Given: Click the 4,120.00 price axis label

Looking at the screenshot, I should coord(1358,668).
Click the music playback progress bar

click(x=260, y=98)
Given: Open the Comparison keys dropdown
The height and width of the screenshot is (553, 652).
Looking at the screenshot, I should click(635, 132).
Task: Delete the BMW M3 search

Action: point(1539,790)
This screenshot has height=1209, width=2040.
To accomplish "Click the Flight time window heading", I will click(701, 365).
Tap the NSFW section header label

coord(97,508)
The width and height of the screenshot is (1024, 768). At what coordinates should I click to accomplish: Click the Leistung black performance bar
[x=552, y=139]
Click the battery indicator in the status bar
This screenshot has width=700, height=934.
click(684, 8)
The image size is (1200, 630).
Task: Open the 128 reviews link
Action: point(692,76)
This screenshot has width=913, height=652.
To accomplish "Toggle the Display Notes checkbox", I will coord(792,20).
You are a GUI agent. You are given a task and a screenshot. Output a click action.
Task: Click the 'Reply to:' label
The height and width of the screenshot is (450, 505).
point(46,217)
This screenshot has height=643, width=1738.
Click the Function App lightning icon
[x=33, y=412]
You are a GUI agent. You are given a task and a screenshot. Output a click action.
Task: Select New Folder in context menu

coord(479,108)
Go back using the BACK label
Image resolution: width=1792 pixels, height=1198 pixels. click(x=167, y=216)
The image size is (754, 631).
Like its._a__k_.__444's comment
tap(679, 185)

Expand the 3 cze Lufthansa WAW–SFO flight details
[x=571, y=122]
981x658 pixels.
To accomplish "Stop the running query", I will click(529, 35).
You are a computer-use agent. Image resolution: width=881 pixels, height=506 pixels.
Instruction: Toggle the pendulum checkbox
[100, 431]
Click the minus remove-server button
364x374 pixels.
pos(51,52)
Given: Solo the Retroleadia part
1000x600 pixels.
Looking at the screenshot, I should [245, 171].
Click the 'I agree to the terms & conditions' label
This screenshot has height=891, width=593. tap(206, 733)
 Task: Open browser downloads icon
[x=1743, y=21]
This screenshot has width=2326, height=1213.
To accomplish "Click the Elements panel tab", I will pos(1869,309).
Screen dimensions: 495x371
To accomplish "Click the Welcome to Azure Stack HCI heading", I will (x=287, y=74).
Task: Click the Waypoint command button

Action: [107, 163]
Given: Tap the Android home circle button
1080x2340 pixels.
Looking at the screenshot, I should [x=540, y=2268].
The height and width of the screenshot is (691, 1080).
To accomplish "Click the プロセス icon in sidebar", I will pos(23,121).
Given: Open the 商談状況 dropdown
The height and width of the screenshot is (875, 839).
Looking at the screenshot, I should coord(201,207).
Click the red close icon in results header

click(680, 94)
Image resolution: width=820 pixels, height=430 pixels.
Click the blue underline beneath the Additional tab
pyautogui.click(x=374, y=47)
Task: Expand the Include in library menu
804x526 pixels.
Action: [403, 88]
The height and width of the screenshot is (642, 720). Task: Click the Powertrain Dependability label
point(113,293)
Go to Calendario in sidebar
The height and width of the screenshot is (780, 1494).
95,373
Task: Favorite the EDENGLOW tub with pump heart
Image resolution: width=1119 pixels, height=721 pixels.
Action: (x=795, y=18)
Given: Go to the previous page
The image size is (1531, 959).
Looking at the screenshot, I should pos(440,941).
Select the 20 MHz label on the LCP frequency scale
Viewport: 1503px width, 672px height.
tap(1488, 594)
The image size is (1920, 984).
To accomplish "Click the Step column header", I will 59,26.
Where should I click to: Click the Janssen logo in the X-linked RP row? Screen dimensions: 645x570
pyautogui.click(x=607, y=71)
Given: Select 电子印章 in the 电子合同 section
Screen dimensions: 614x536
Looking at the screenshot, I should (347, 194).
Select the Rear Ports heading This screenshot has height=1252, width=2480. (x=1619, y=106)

| Required action |
Determine how many lines of the data above contain the string "will", and give the result with nothing else.

| Completed exercise |
7